Quantcast
Channel: Baeldung
Viewing all articles
Browse latest Browse all 4536

Using InfluxDB with Java

$
0
0

1. Overview

InfluxDB is a high-performance store for time-series data. It supports insertion and real-time querying of data via a SQL-like query language.

In this introductory article, we’ll demonstrate how to connect to an InfluxDb server, create a database, write time-series information, and then query the database.

2. Setup

To connect to the database, we’ll need to add an entry to our pom.xml file:

<dependency>
    <groupId>org.influxdb</groupId>
    <artifactId>influxdb-java</artifactId>
    <version>2.8</version>
</dependency>

The latest version of this dependency can be found on Maven Central.

We’ll also need an InfluxDB instance. Instructions for downloading and installing a database can be found on the InfluxData website.

3. Connecting to a Server

3.1. Creating a Connection

Creating a database connection requires passing a URL String and user credentials to a connection factory:

InfluxDB influxDB = InfluxDBFactory.connect(databaseURL, userName, password);

3.2. Verifying the Connection

Communications with the database are performed over a RESTful API, so they aren’t persistent.

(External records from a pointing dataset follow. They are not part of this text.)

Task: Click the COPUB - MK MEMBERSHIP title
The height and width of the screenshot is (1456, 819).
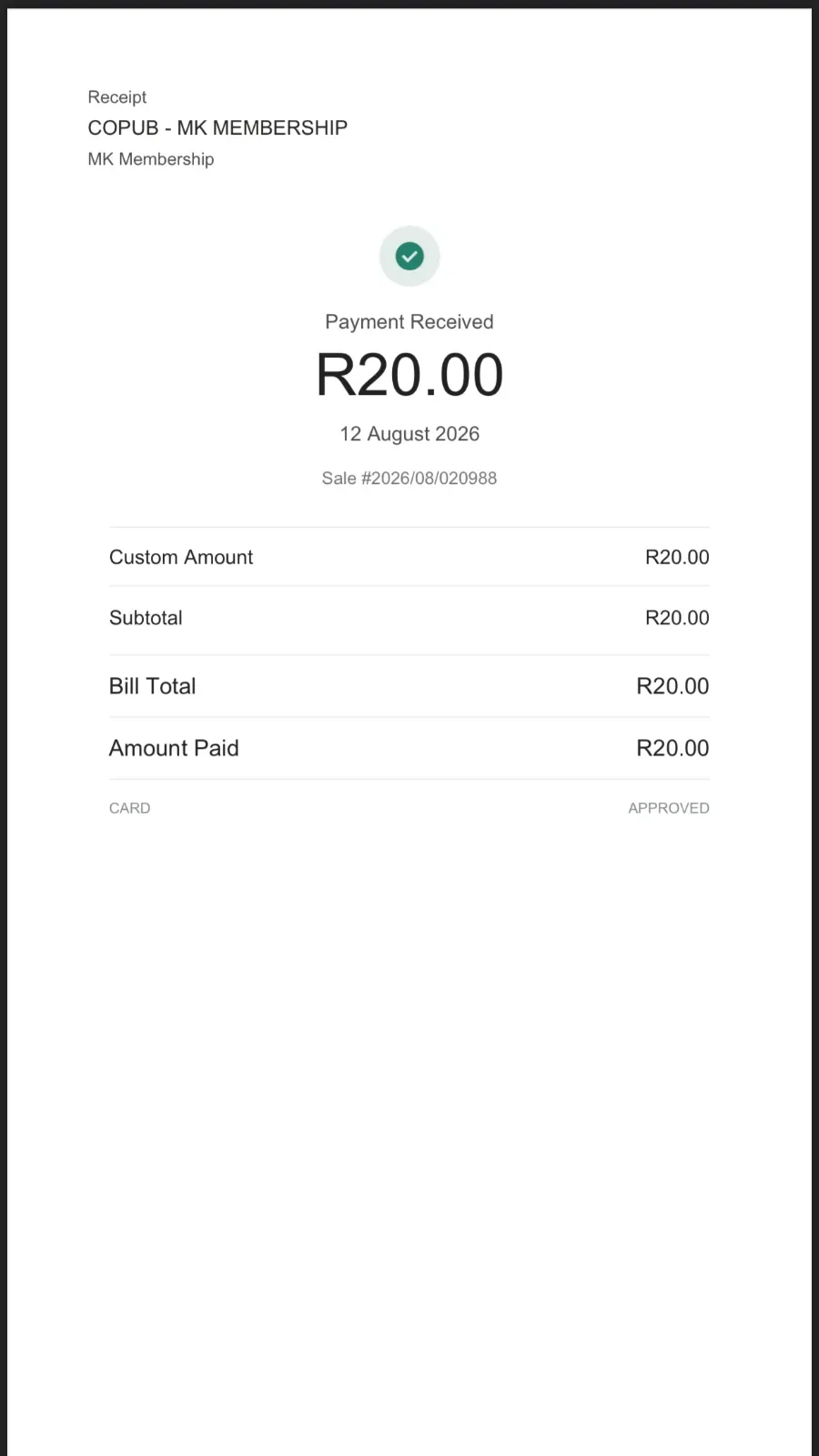Action: point(217,127)
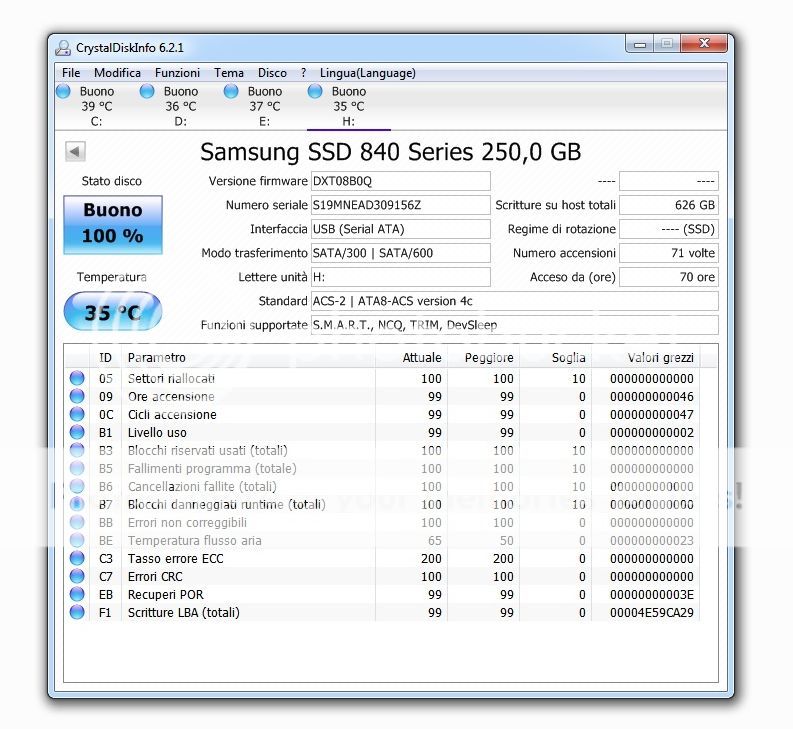Open the Tema menu
The width and height of the screenshot is (793, 729).
(229, 73)
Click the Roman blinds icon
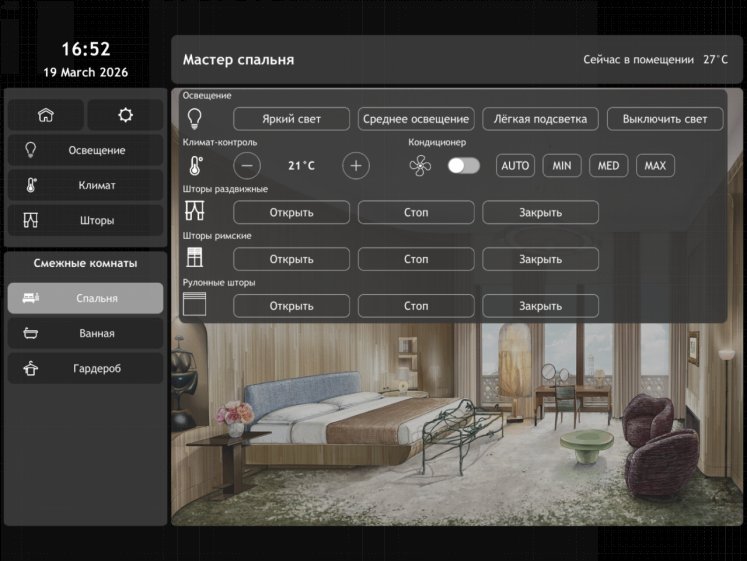The width and height of the screenshot is (748, 561). [195, 259]
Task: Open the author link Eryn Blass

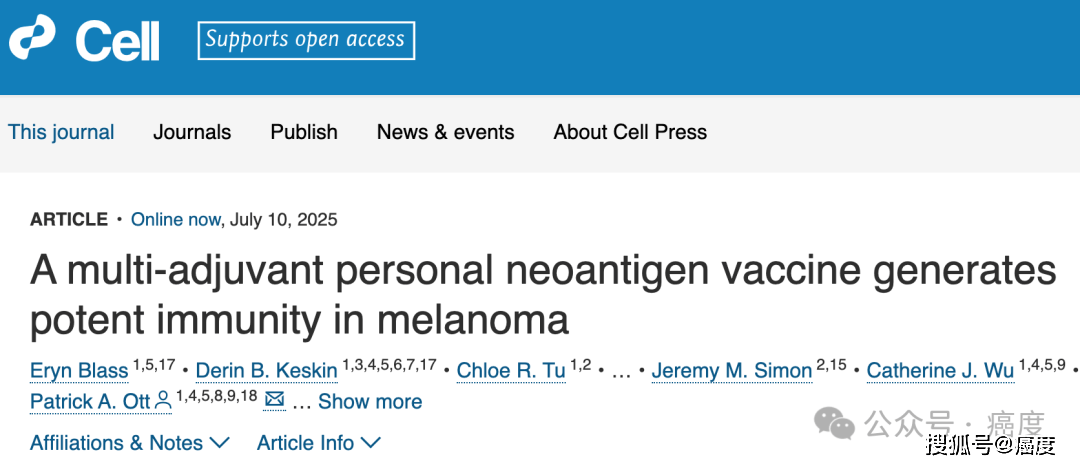Action: pos(79,371)
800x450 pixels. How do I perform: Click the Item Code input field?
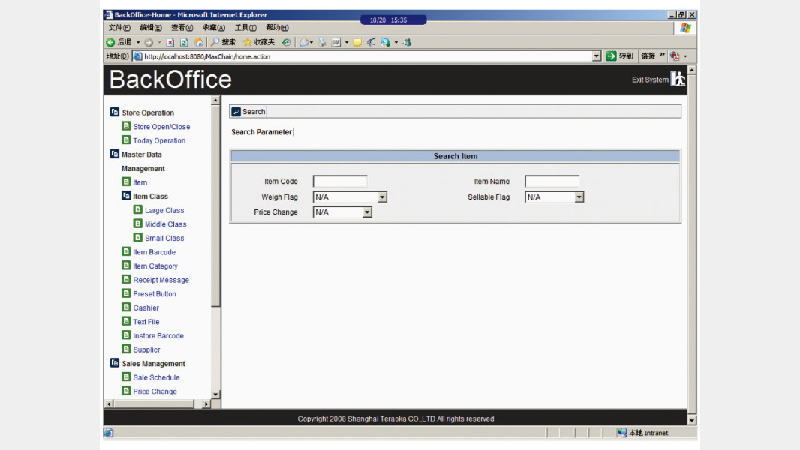point(340,182)
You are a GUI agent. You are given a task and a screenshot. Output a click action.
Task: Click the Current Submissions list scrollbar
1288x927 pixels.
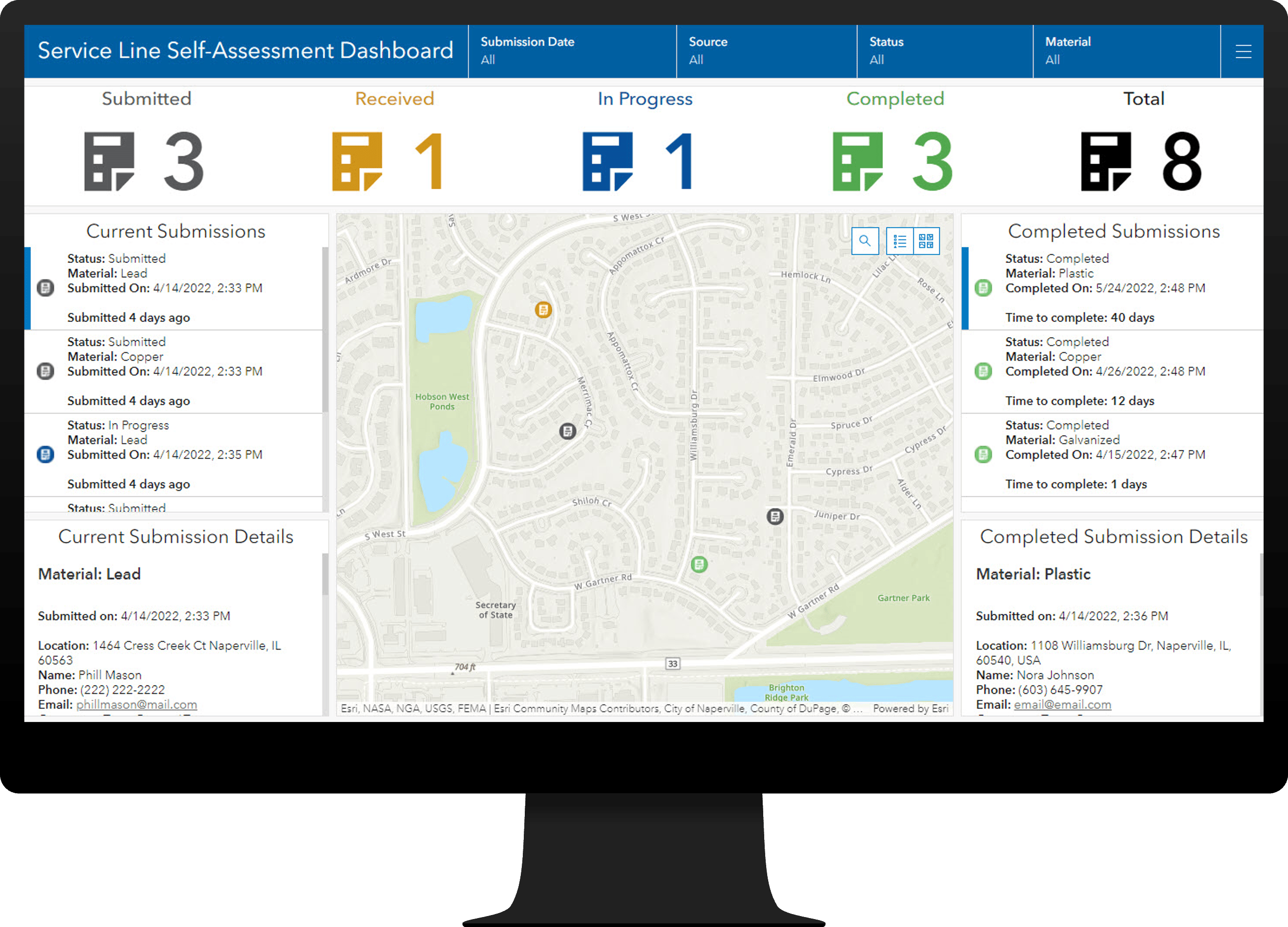(325, 329)
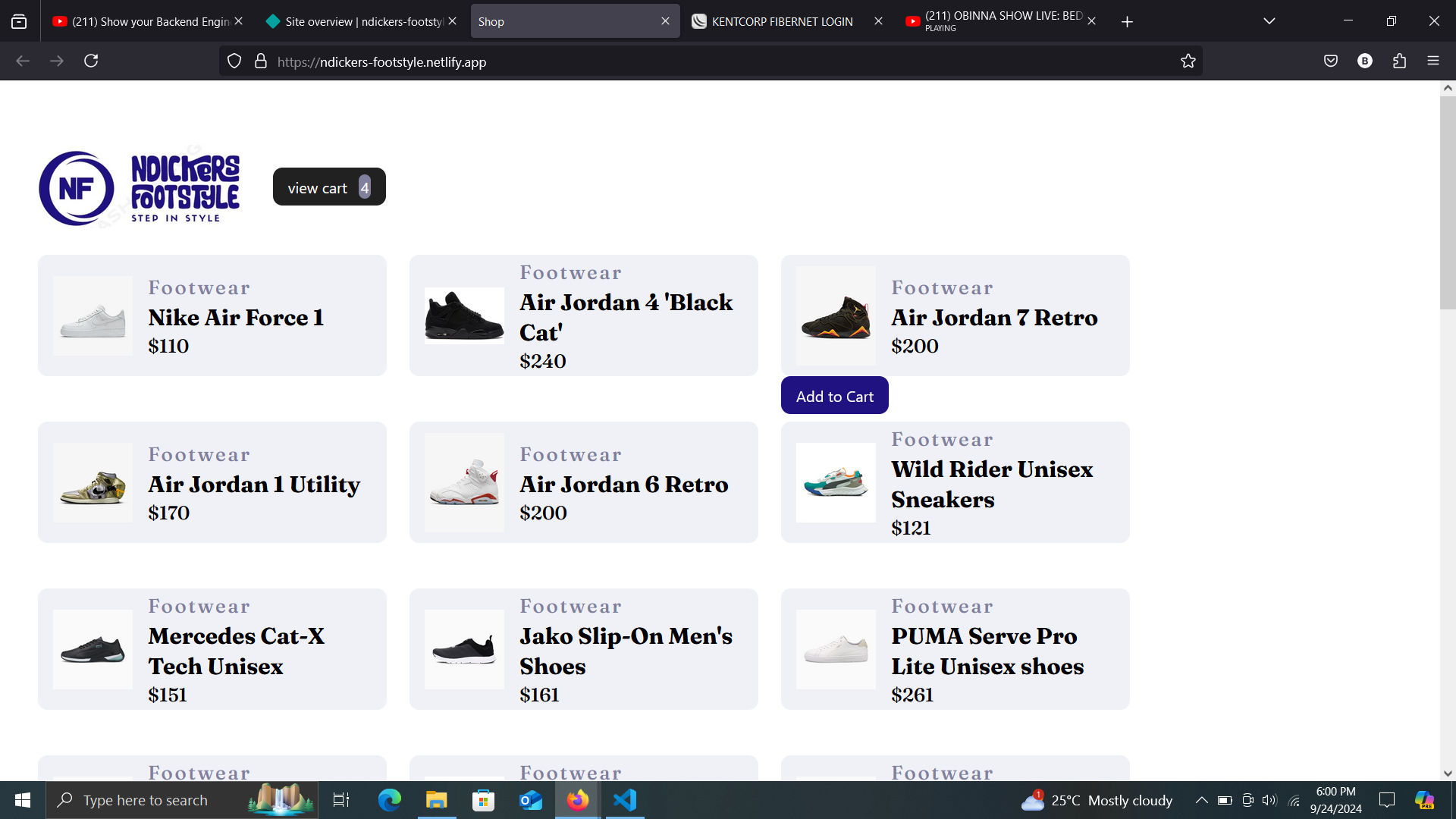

The API offers a dedicated “ping” service to confirm that the connection is functional. If the connection is good, the response contains a database version. If not, it contains “unknown”.

So after creating a connection, we can verify it by doing:

Pong response = this.influxDB.ping();
if (response.getVersion().equalsIgnoreCase("unknown")) {
    log.error("Error pinging server.");
    return;
} 

3.3. Creating a Database

Creating an InfluxDB database is similar to creating a database on most platforms. But we need to create at least one retention policy before using it.

A retention policy tells the database how long a piece of data should be stored. Time series, such as CPU or memory statistics, tend to accumulate in large datasets.

A typical strategy for controlling the size of time series databases is downsampling. “Raw” data is stored at a high rate, summarized, and then removed after a short time.

Retention policies simplify this by associating a piece of data with an expiration time. InfluxData has an in-depth explanation on their site.

After creating the database, we’ll add a single policy named defaultPolicy. It will simply retain data for 30 days:

influxDB.createDatabase("baeldung");
influxDB.createRetentionPolicy(
  "defaultPolicy", "baeldung", "30d", 1, true);

To create a retention policy, we’ll need a name, the database, an interval, a replication factor (which should be 1 for a single-instance database), and a boolean indicating it’s a default policy.

3.4. Setting a Logging Level

Internally, InfluxDB API uses Retrofit and exposes an interface to Retrofit’s logging facility, via a logging interceptor.

So, we can set the logging level using:

influxDB.setLogLevel(InfluxDB.LogLevel.BASIC);

And now we can see messages when we open a connection and ping it:

Dec 20, 2017 5:38:10 PM okhttp3.internal.platform.Platform log
INFO: --> GET http://127.0.0.1:8086/ping

The available levels are BASIC, FULL, HEADERS, and NONE. 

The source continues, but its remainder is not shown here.